Para entender la siguiente historia hay que recurrir, de nuevo, a la máquina del tiempo. Retroceder unos cien años atrás. Algo más incluso.
Es la España rural de 1900 y, como intrusos, nos convertimos en voyeurs de una casa cualquiera. De las más abundantes, las humildes. El hombre y los hijos trabajan en el campo y la mujer, en casa: criando, cocinando, limpiando, lavando, cosiendo. Una labor que se aprende ya en la escuela y donde todas las manos son pocas para remendar y bordar. Inconcebible eso del usar y tirar.
Revolución: n.f. 2. Cambio brusco en el ámbito social, económico o moral de una sociedad.
¿Y si la mujer tuviera la opción de trabajar fuera de los límites del hogar?
Ainzón. Provincia de Zaragoza, 1905.
Ainzón es un pueblo pequeño, casi difícil de situar en el mapa. Hay quienes lo conocen por su vino moscatel y otros, por su fábrica textil. Aunque lo segundo no sea ya más que una especie de cadáver del que no quede demasiado: recuerdos, pensiones y un edificio gigante que amenaza con derrumbarse. También fotografías, muchas fotografías. De esas en blanco y negro castigadas por el tiempo. Las protagonistas, en su mayoría, son mujeres. Cientos de mujeres.
Mirándolo con perspectiva, cuesta imaginar cómo un imperio de estas características pudo cimentarse en un pueblo que, por aquel entonces, superaba los poco más de 2000 habitantes. Una localidad principalmente agraria. Detrás de esta hazaña, —hoy conocida como emprendimiento—, los Mañas, una familia humilde que, en sus inicios, algunos sitúan haciendo y vendiendo pan.
La falta de documentos oficiales me lleva a abusar del recuerdo de quienes lo vivieron en primera persona: Carmen, Antonio, Rosario, Ángel, Pilar, Elisa, Julio, Florinda, María y tantos otros que me han ayudado a desempolvar el pasado.
La «fábrica de géneros de punto Rosendo Mañas Pellicer» comenzó, como la mayoría de empresas, poco a poco, desde abajo. Al principio, en un granero con 12 empleados, fabricando toquillas y echarpes de punto. Entonces, el jovencísimo Rosendo era quien se encargaba de dirigir y realizar las ventas personalmente.
Recuerda Rosario que su suegra —quien entró en la fábrica con unos 10 años, allá por 1910—, le contaba que «cuando se quedaban sin faena, Rosendo se iba a donde fuera y traía trabajo para parar un tren. Era muy inteligente».

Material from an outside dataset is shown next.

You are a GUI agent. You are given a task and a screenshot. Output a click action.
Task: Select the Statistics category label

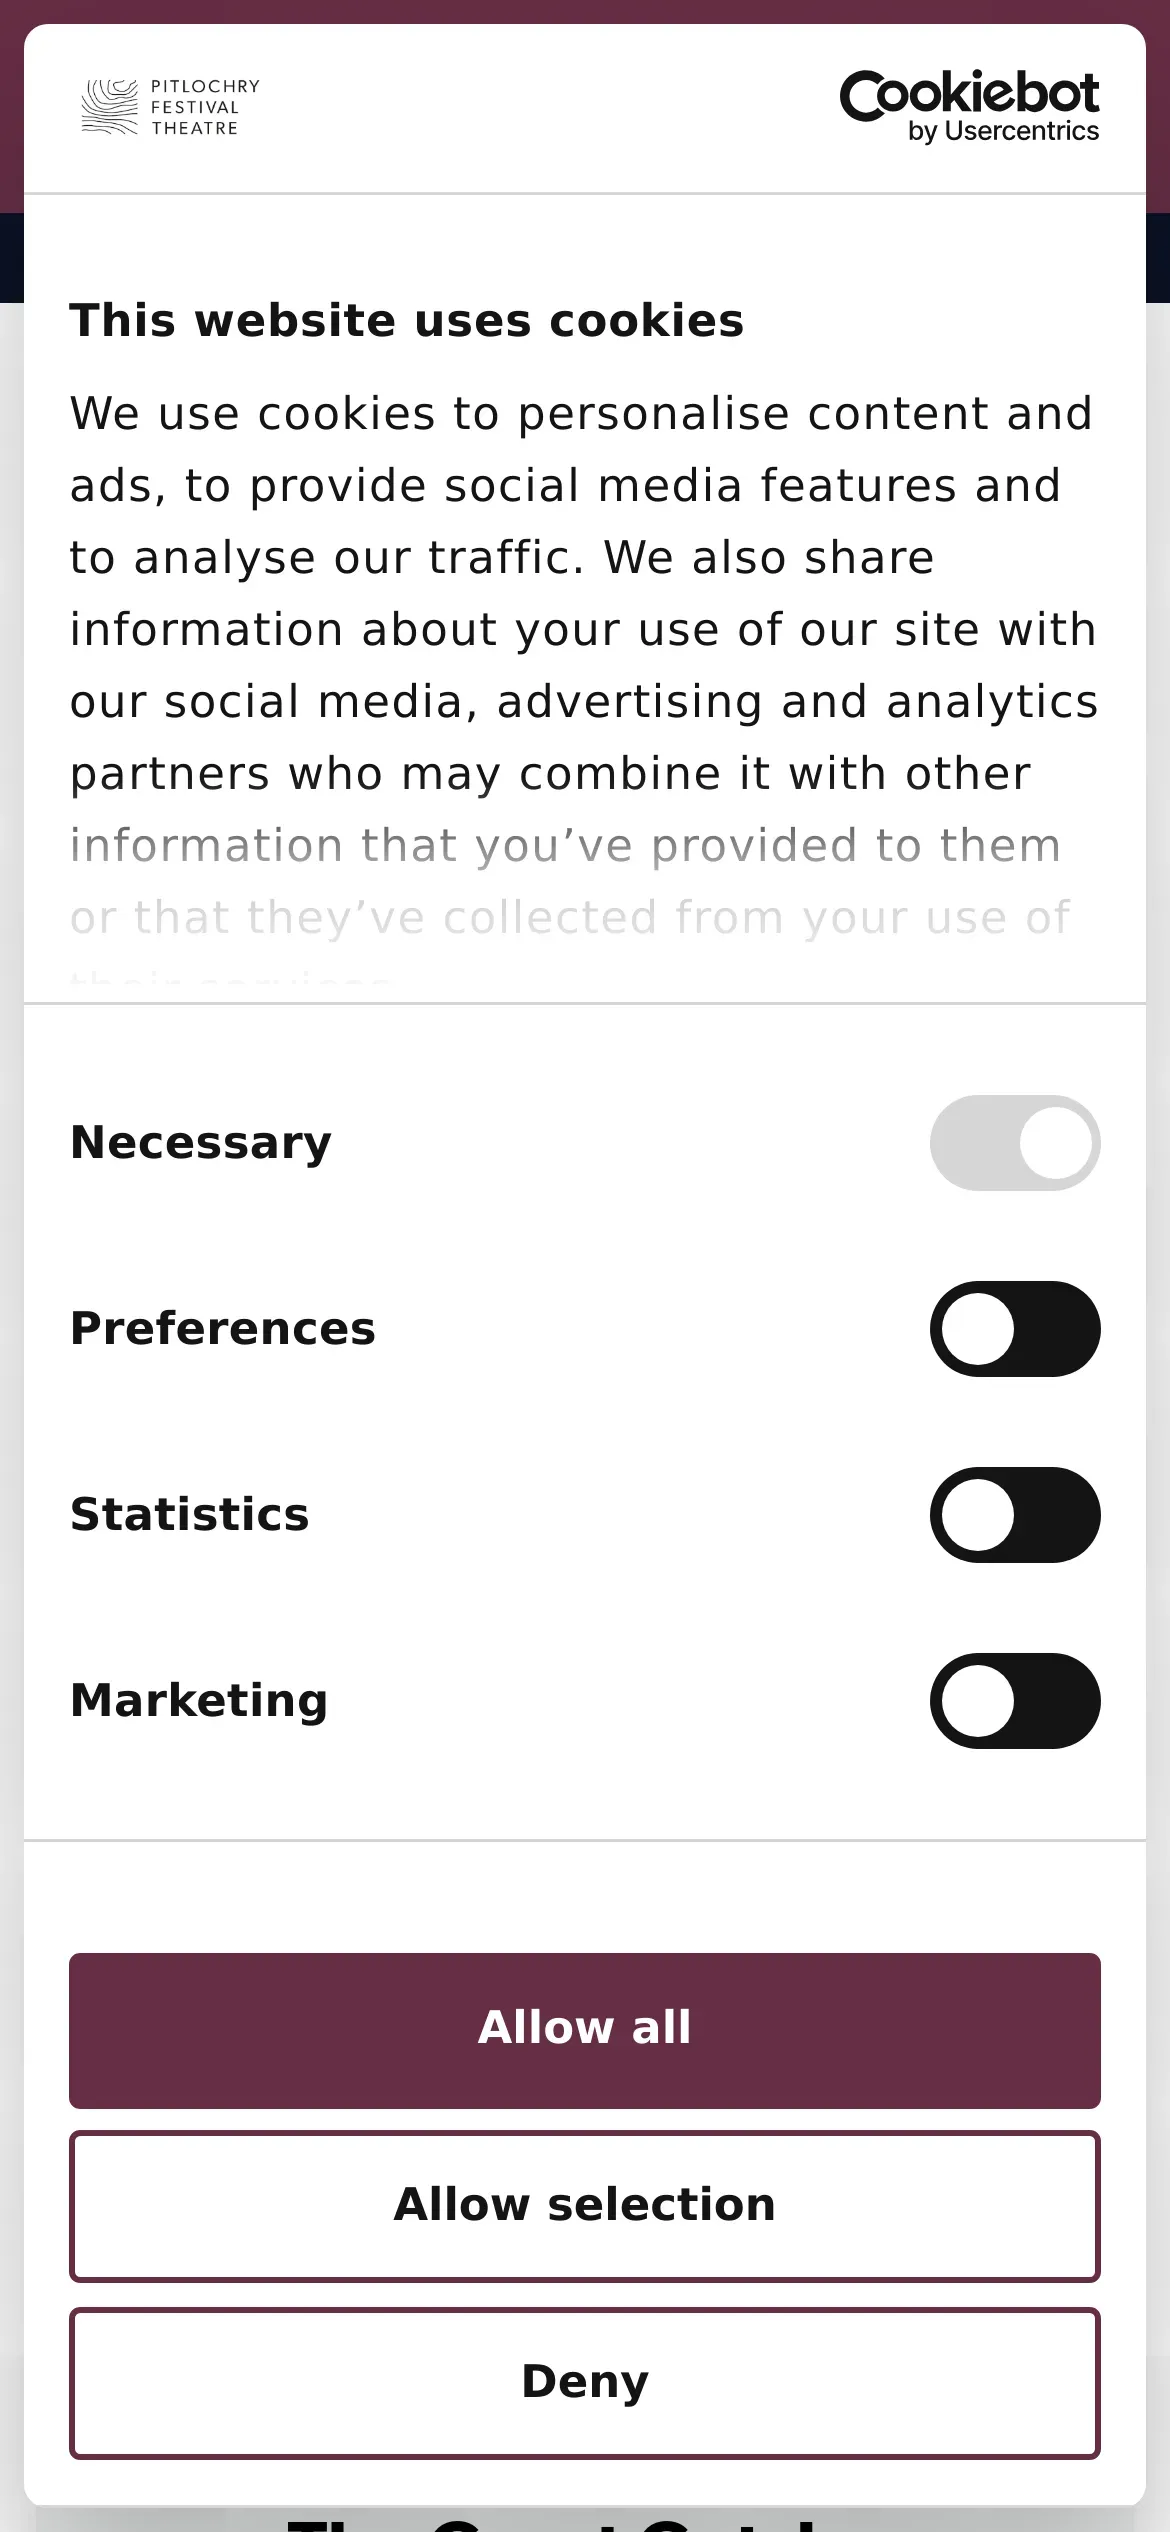click(190, 1515)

La I Guerra Mundial acechaba. Una época de hambruna, pero también de grandes oportunidades para muchos. «En la guerra, Mañas se puso las botas. Él no venía de familia rica. Se hizo», me cuenta Antonio.

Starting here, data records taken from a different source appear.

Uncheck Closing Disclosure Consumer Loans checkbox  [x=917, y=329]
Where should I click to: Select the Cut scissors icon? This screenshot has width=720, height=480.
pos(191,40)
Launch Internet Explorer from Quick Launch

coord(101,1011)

Los soldados necesitaban tapabocas, jerséis, bufandas, ropa de abrigo… Y, en Ainzón, había manos de sobra dispuestas a trabajar y, por supuesto, un empresario decidido a llegar a lo más alto. Su habilidad para los negocios lo llevó también a fundar otra fábrica en Barcelona, «La Campana» con cerca de mil empleados. (Aunque esto, mejor para otra historia). Lo cierto es que Rosendo Mañas comenzó a convertirse en uno de los empresarios más notorios de la primera mitad del siglo XX. Su influencia lo condujo, por ejemplo, a intervenir en la política, siendo diputado provincial de Zaragoza entre 1925 y 1930.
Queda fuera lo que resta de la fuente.